* [WHAT THIS TASK INVOLVES] All lines below starting at the one that holds "Given: Open the Idence site home icon" and ending at the one that holds "Click the AAA 5Y cell showing 2.0875" should be printed exactly, ends included. Pictures should not be printed, nor anything else.

* [DATA SUPPLIED]
-- Opening Marker --

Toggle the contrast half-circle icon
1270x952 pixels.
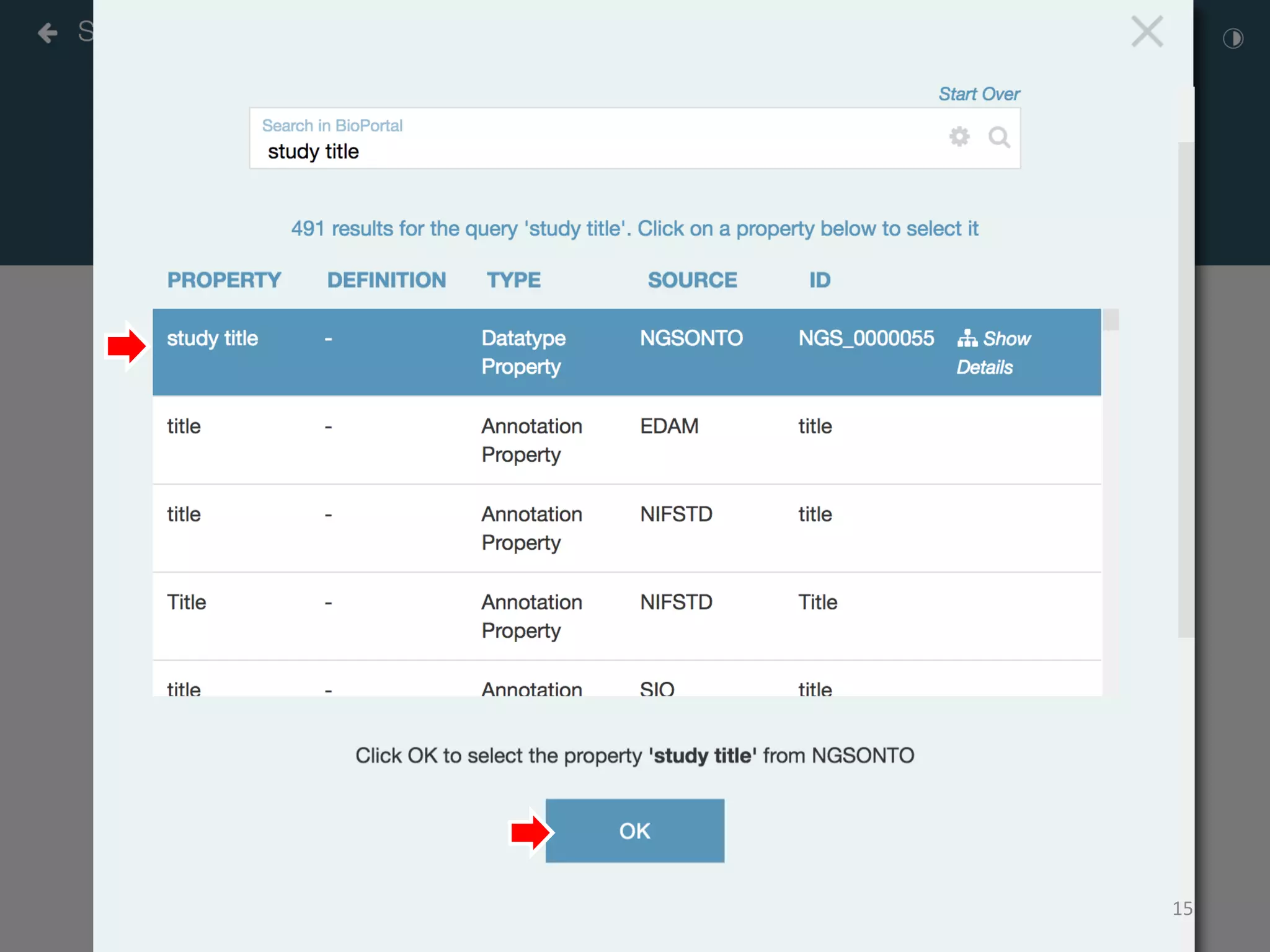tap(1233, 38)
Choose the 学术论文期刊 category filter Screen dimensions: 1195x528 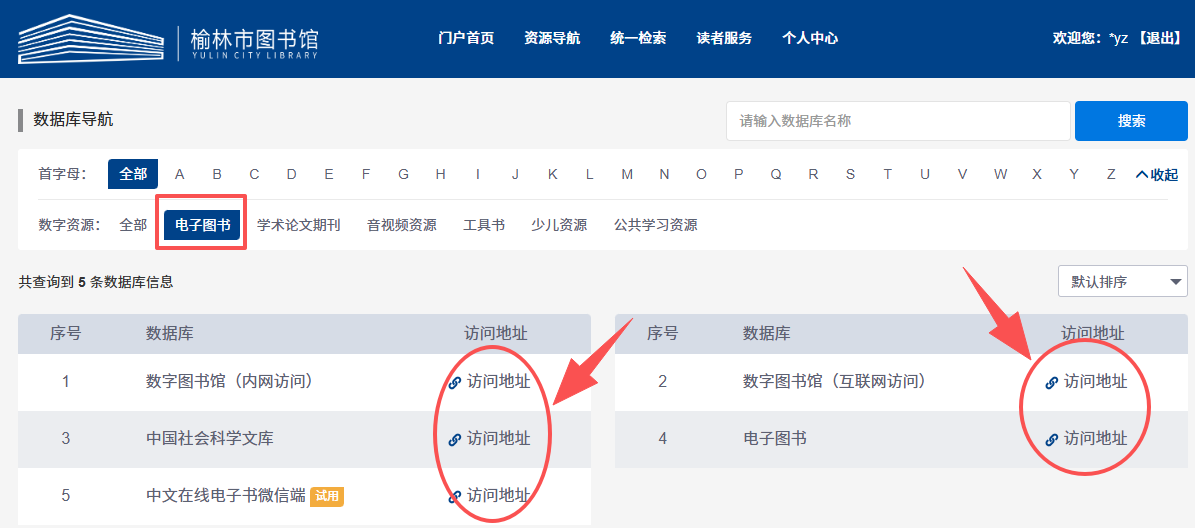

-- Closing Marker --
-- Opening Marker --

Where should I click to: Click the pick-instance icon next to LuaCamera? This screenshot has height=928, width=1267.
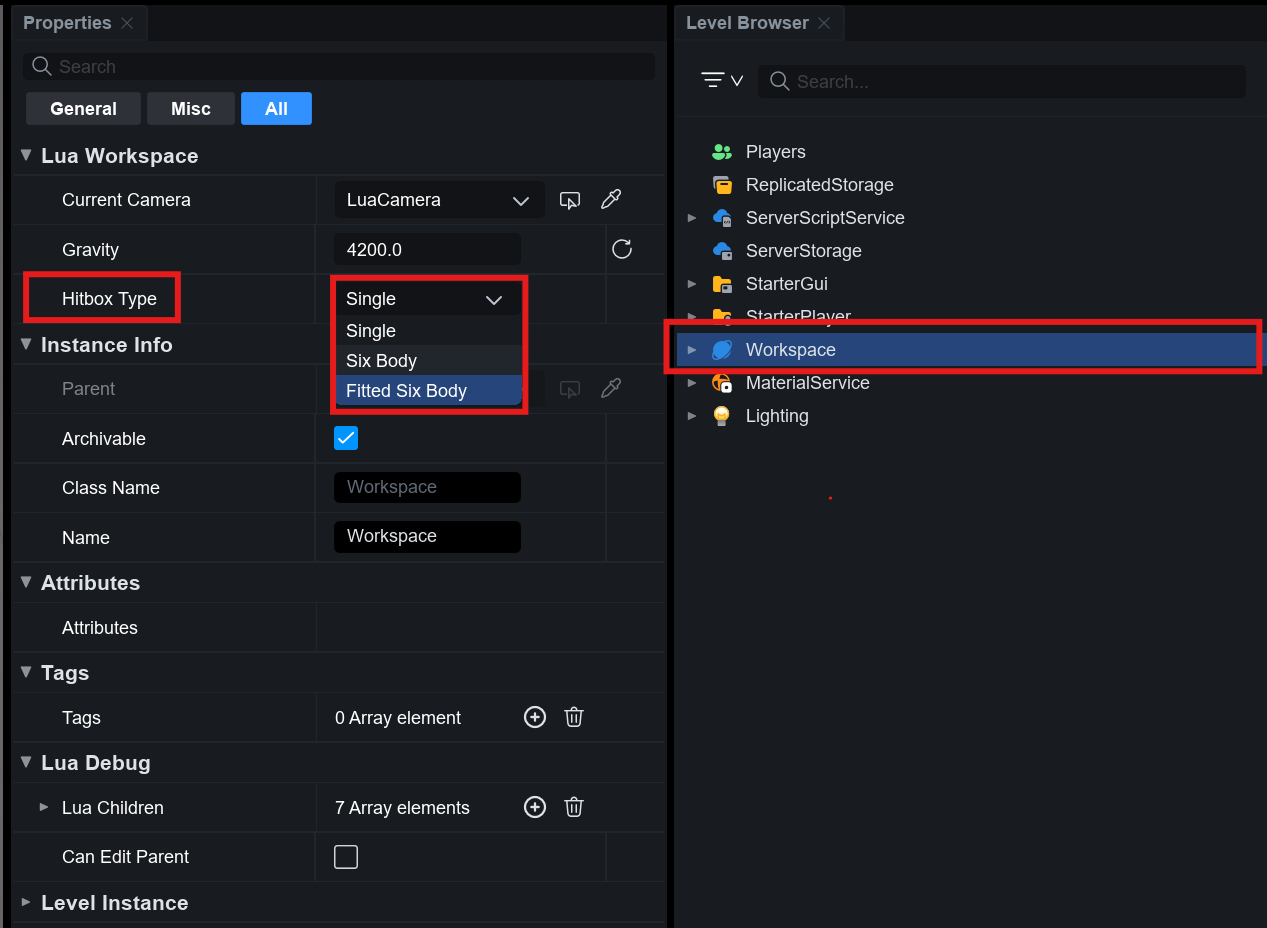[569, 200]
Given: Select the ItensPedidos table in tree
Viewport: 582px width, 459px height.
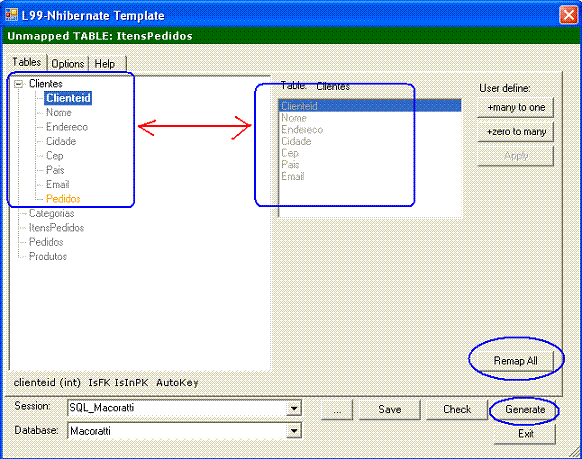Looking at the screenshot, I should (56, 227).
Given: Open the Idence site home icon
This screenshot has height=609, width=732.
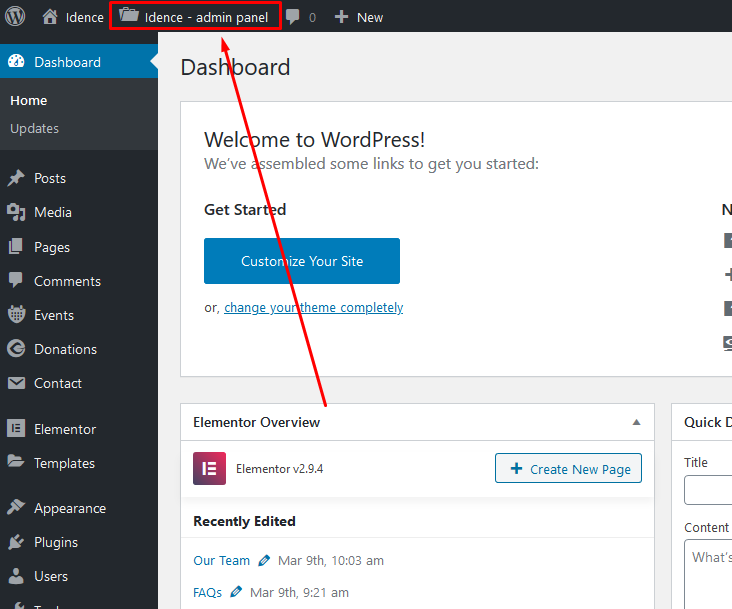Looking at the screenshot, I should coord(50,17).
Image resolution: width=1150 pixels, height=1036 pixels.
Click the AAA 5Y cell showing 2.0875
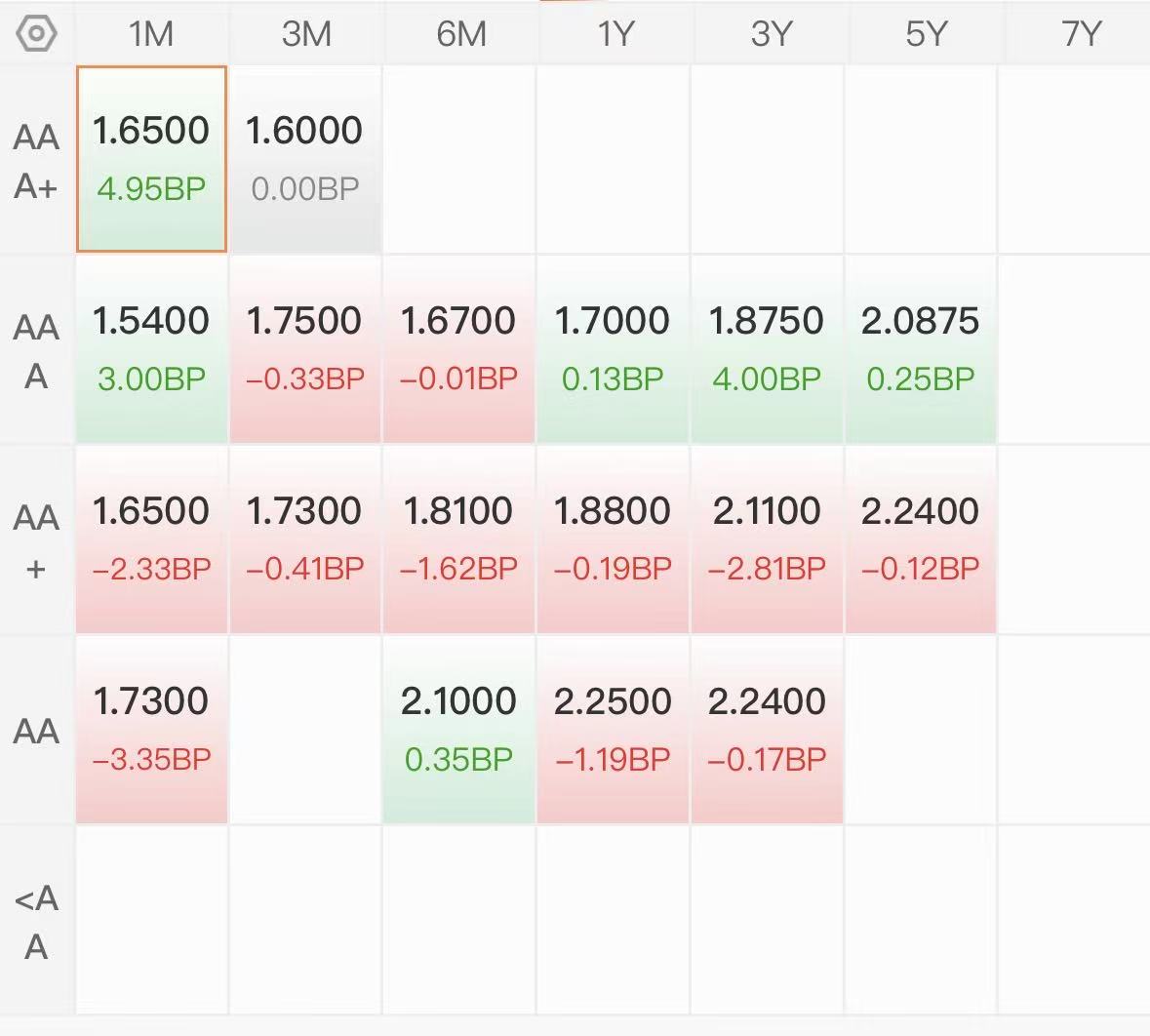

-- Closing Marker --

* [SOLVED EXERCISE]
Given: Open the Idence site home icon
This screenshot has height=609, width=732.
Looking at the screenshot, I should coord(50,17).
Image resolution: width=1150 pixels, height=1036 pixels.
Click the AAA 5Y cell showing 2.0875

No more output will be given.